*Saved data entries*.

───

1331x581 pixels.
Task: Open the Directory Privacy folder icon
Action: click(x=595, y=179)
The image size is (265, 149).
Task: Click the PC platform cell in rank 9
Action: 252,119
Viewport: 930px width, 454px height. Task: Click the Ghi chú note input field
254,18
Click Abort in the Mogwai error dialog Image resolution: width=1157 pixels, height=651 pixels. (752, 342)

───

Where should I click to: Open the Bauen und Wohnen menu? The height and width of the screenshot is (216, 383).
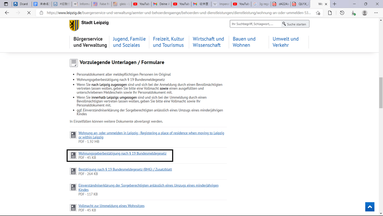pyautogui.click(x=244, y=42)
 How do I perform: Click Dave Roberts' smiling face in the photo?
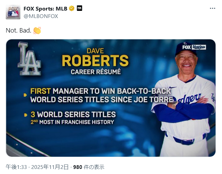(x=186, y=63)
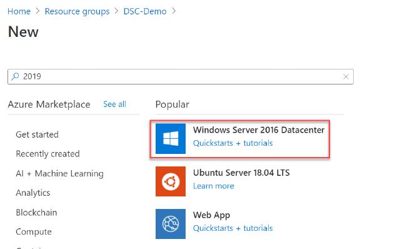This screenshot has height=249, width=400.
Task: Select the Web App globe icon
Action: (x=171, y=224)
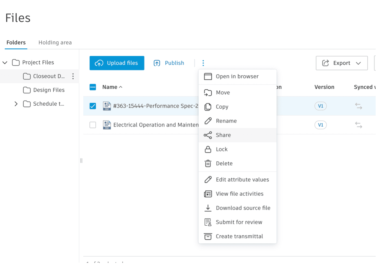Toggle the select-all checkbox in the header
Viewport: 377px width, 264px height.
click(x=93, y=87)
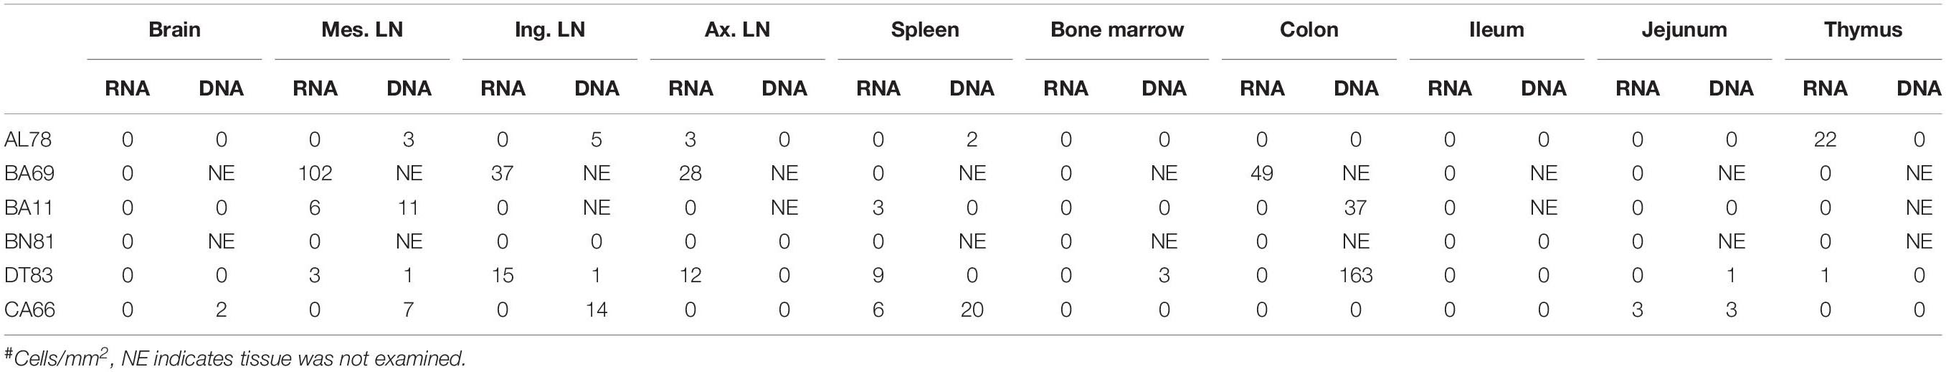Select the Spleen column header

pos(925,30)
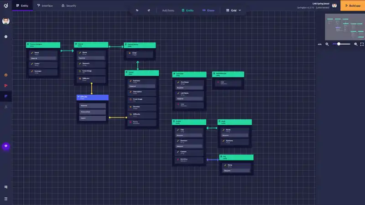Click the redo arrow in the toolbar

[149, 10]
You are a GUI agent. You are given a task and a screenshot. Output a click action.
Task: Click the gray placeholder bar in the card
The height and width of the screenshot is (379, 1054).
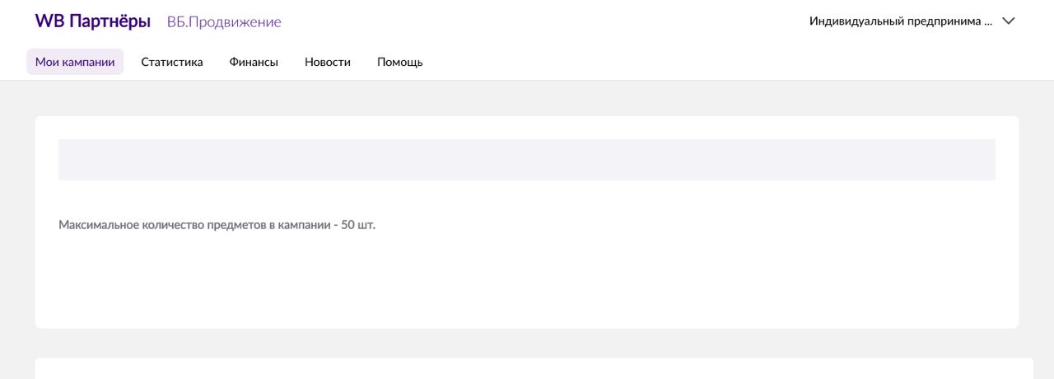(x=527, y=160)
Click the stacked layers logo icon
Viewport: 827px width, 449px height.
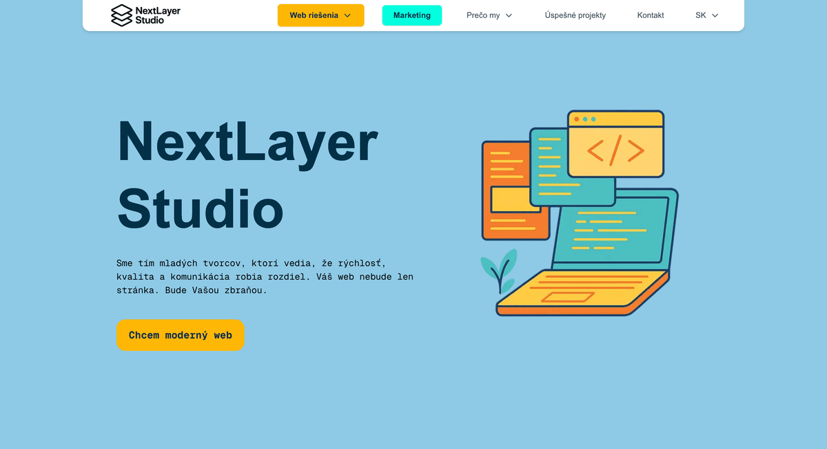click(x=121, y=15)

───

*Task prompt*. Repeat exactly the lines above from the one with "Viewport: 930px width, 454px" up to and including the one with "Click Abort in". No other line belongs in the reply.

*Written reply*.
Viewport: 930px width, 454px height. Task: Click the Ghi chú note input field
254,18
Click Abort in the Mogwai error dialog Image resolution: width=1157 pixels, height=651 pixels. (752, 342)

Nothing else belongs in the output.